The Three Major Li-ion Battery Form Factors: Cylindrical, Prismatic, and Pouch

With lithium-ion batteries ever-rising in demand, it’s important to brush up on this battery’s three major form factors.

Recently, we discussed the status of lithium-ion batteries in 2020. One of the most recent developments in this field came from Tesla Battery Day with a tabless battery cell Elon Musk called a “breakthrough” in contrast to the three traditional form factors of lithium-ion batteries: cylindrical, prismatic, and pouch types.

Pouch cell (left) cylindrical cell (center), and prismatic cell (right). Image used courtesy of Eric Maiser

Each of these battery types offers a set of advantages and disadvantages. There is not a clear winner, but the battery you choose can affect the design of a product in several different ways. For example, each of these battery form factors can have a different temperature distribution and heat transfer model.
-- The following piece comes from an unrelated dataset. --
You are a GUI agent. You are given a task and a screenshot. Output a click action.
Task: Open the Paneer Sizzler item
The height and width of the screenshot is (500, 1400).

A good understanding of the battery heat generation and transfer is required to design an efficient battery thermal management (BTM) system; BTM consists of heating and cooling systems that keep the battery temperature in a desired range. In this article, we’ll take a look at the important features of each of these battery formats.

Cylindrical Cells

A cylindrical cell consists of sheet-like anodes, separators, and cathodes that are sandwiched, rolled up, and packed into a cylinder-shaped can. This type is one of the first mass-produced types of batteries and is still very popular.

These cells are suited for automated manufacturing. Another advantage is mechanical stability. The round shape of the battery distributes the internal pressure from side reactions over the cell circumference almost evenly. This allows the cell to tolerate a higher level of internal pressure without deformation.
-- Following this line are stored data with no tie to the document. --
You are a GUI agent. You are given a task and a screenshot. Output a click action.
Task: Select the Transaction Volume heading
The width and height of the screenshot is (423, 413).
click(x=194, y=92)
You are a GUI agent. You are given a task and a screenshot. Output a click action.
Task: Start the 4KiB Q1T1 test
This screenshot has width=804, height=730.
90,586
When combining cylindrical cells into packs and modules, the cell’s circular cross-section does not allow us to fully utilize the available space. As a result, the packaging density of cylindrical cells is low. However, thermal management of a pack of cylindrical cells can be easier because the space cavities let the coolant easily circulate around the cells within a battery pack.

Packing principle for cylindrical cells (left) vs. the packing principle of prismatic and pouch cells (right). Image used courtesy of Roeland Bisschop et. al

The temperature distribution of a Li-ion cell at a discharge rate of 1 C and SOC=0.1 is shown below:

Image used courtesy of Dong Hyup Jeon and Seung ManBaek

As you can see, the inner parts of the cell are at a higher temperature compared to the cell surface. In this particular example, the temperature difference is not significant. However, with a high-capacity cell, the low heat transfer from the cell center to the outside can pose serious challenges.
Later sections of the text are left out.